Presqu'enfin sorti de la zone, le directeur technique du Tour de France, le « n°2 », à cran, m'accoste. J'ai entraîné sa soeur et couru avec lui quelques courses en Normandie, il y a (très) longtemps. Il sait qui je suis. J'ai suivi sa carrière dans le vélo. Il a suivi la mienne dans mes chroniques. Il ne les aime pas. Il est dans le bocal. En 2008, régulateur sur le Tour de France, il avait essayé de m'empêcher de suivre à Cholet avec mon véhicule de presse du journal Libération, le vainqueur Stefan Schumacher, que je ciblais avec d'autres ouvertement dans les colonnes du journal. L'allemand l'emportera, prendra le maillot jaune comme Alaphilippe. Il s'engagera pour la saison 2009 pour Quick Step-Innergetic, l'équipe de Julian. Mais en octobre avant de l'intégrer, plusieurs contrôles positif à la CERA, EPO dite de troisième génération, durant le Tour, sont rendus public.

Ce directeur technique me demande mon badge. Je l'ai reconnu derrière son masque. Je l'appelle par son prénom.

« Thierry ?! »

Là, cerbère, il jubile et assène un :

« Ça tombe bien ! »

Trop content, liant la parole au geste, il m'attrape le badge par les deux cordons avec la main et d'un très coup sec vers le bas, le déclipse. Cela fait mal à la nuque. Il ajoute :

« Tu passeras à la permanence ! (du Tour) ».



Je n'ai pas 12 ans. Le sait-il ? Je n'ai plus de badge. Je ne peux plus aller à la salle de presse travailler. Le dernier qui avait essayé de m'arracher ce badge sésame était Bernard Hinault, en 2013, à Avranches. Il s'occupait après sa carrière, des relations publiques et du protocole du podium pour le Tour de France. Il n'aimait pas, mais alors pas du tout mon style dans mes chroniques du journal Le Monde, lui non plus. Il avait agrippé les cordons en m'invectivant, mais les gens nous entourant, il avait lâché prise.
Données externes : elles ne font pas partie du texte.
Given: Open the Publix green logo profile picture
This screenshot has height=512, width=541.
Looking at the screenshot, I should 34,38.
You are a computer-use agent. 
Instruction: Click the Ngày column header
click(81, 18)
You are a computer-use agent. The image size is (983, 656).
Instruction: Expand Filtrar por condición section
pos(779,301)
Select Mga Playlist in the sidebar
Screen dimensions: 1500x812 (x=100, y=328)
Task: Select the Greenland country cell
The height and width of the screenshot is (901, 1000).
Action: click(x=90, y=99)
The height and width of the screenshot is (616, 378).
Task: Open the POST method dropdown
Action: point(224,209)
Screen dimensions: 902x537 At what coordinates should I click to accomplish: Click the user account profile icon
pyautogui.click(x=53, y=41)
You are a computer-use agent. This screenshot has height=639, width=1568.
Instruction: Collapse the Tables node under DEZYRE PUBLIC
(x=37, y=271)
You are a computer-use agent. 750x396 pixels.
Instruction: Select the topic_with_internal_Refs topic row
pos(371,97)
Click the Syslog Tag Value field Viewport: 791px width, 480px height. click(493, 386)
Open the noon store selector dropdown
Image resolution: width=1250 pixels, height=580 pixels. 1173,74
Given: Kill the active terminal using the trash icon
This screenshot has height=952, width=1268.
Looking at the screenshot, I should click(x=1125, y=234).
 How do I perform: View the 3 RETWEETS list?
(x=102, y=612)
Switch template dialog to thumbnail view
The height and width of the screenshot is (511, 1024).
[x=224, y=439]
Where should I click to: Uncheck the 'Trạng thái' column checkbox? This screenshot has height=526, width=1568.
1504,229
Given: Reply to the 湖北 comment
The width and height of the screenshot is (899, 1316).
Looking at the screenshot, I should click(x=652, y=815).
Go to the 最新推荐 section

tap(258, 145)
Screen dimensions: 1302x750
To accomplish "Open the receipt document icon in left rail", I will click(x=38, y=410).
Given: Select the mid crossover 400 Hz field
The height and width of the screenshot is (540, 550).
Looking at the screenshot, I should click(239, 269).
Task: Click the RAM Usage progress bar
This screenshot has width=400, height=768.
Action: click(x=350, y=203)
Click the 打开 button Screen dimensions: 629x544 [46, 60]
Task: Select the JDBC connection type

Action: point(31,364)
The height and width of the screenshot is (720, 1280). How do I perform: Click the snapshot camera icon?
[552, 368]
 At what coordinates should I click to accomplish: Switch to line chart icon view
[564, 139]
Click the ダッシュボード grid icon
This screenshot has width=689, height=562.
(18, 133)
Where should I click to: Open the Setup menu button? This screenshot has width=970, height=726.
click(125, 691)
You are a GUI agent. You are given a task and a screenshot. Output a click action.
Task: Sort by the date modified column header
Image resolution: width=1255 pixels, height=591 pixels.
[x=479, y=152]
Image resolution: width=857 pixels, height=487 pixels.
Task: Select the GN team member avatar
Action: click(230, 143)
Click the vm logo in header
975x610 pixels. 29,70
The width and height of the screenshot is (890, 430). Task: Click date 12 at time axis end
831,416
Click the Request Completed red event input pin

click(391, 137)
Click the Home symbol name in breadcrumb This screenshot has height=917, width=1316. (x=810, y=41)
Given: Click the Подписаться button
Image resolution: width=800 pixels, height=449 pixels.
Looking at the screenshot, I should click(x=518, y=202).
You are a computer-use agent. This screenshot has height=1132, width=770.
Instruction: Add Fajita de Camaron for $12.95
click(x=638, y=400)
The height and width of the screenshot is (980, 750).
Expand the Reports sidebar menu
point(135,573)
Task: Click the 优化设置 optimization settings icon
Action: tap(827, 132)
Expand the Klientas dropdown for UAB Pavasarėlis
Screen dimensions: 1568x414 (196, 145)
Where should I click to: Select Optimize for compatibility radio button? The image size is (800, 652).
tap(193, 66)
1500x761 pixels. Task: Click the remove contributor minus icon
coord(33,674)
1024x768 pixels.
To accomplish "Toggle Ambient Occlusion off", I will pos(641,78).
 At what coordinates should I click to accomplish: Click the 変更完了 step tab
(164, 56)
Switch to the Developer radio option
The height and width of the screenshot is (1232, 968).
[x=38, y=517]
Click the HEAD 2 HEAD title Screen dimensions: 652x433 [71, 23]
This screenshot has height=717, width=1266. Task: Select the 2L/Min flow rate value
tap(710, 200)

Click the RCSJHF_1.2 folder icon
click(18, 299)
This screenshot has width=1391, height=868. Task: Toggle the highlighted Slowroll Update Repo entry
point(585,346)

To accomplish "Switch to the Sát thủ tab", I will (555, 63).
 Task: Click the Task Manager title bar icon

Dimanche, personne ne nous entourait dans la rue des paddocks.

Bernard est le dernier vainqueur Français du Tour de France qu'il a gagné 5 fois. La dernière, c'était il y a 35 ans. Thierry n'a gagné qu'une étape du Tour de Normandie en 13 ans de carrière dans les rangs professionnels. Mais il est plus fort que Bernard en camorra pour tenter d'imposer l'omerta. On doit lui reconnaître cette qualité. Il va mieux.